I have lived in Chengdu, Sichuan, western China for 6 years and in August I will be moving to Zhuhai, right next door to Shenzhen, the worlds factory city. A friend of mine is trying to redesign the computer keyboard for programmers and is getting parts fabbed to order from various places in china and putting them together in various iterations. He challenged me to do the same for a coffee machine.

I have a La Pavoni Pro on order, but it will take a few weeks to get here, or maybe more. I spent the last two days gorging on watching people use, misuse, disassemble, assemble and mod La Pavoni's on youtube until I am satiated. This morning I work up and had a nice lay in in bed, and thought about what such a coffee machine would be like, and what things would be desirable. I also imagined that it might have a very steampunk flavor.

After looking at steampunk images online (google image search steampunk machines) it seems a natural. So, brass, copper exterior, but with dial gauges. It seems a natural for a coffee machine.

So, I thought a series of levers to allow the user to set the following:

Water shot volume
Water shot temp
Time of shot.

Then the machine would read these, use a hidden computer controller to get the desired volume of correct temperature water in the grouphead, and then use some exposed cogged wheels (very steampunk) to drive a piston (La Pavoni like) at the correct speed to get that water through the puck in the desired time.

If there was a sensor that could then determine pressure in the grouphead it would then report that back to the user allowing them to adjust grind, volume of coffee and tamp pressure to get that pressure into the window they wanted.

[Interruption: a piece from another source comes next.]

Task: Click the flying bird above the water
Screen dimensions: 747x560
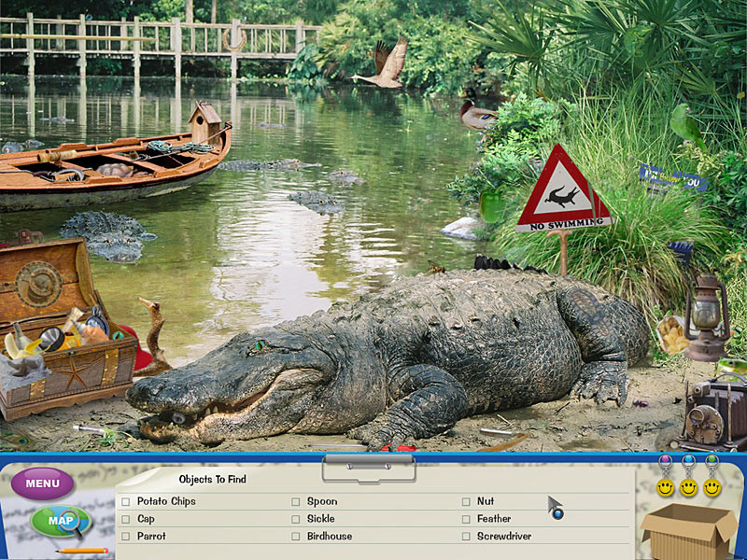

Don't have the mechanism in mind yet for getting cogs to drive the piston, but it feels close, and if such an assembly can generate enough pressure for the job it seems to me that the feedback from the turning wheels to the PID will help it fine tune the speed of the motor driving that setup.

T
LMWDP #520 Trimethylpurine

User avatar
drgary
Team HB
Posts: 14348
Joined: 14 years ago

#2: Post by drgary »

Or ...

Go the other way. Read the many threads here from La Pavoni and Olympia Express Cremina owners. Make it ridiculously simple like the early La Pavoni machines. Overbuild the quality so it doesn't flex when you pull the lever. Use quality metals and materials throughout. Include a group thermometer so people can get better temperature control. This isn't very different than the Chinese roasters we're getting, overbuilt, simple and at times analog, or the Orphan Espresso grinders that are now being mass produced but way overbuilt with high quality grind capability at relatively low prices.

Building the Ultimate La Pavoni Europiccola

Adding Thermometry to a La Pavoni Europiccola
Gary
LMWDP#308

What I WOULD do for a good cup of coffee!

jmc
Posts: 160
Joined: 16 years ago

#3: Post by jmc »

Have a look at the Gaggia rack and pinion from their lever.

https://www.espressoparts.com/parts/esp ... levergroup

It should get you started,
John

User avatar
drgary
Team HB
Posts: 14348
Joined: 14 years ago

#4: Post by drgary »

That Gaggia's a good suggestion. In the early days of espresso, different piston designs competed before the Italians settled on spring-loaded pistons cocked by levers for their commercial machines. Before the spring-loaded lever, there was one that was geared, I believe. The earliest versions of the Elektra Microcasa a Leva home machine had a ratcheted tooth design instead of a spring. I'm writing this to say that if you focus too much on mechanical era alternatives to a spring-loaded or manual lever, you will probably re-learn the lessons of early design failures.
Gary
LMWDP#308

What I WOULD do for a good cup of coffee!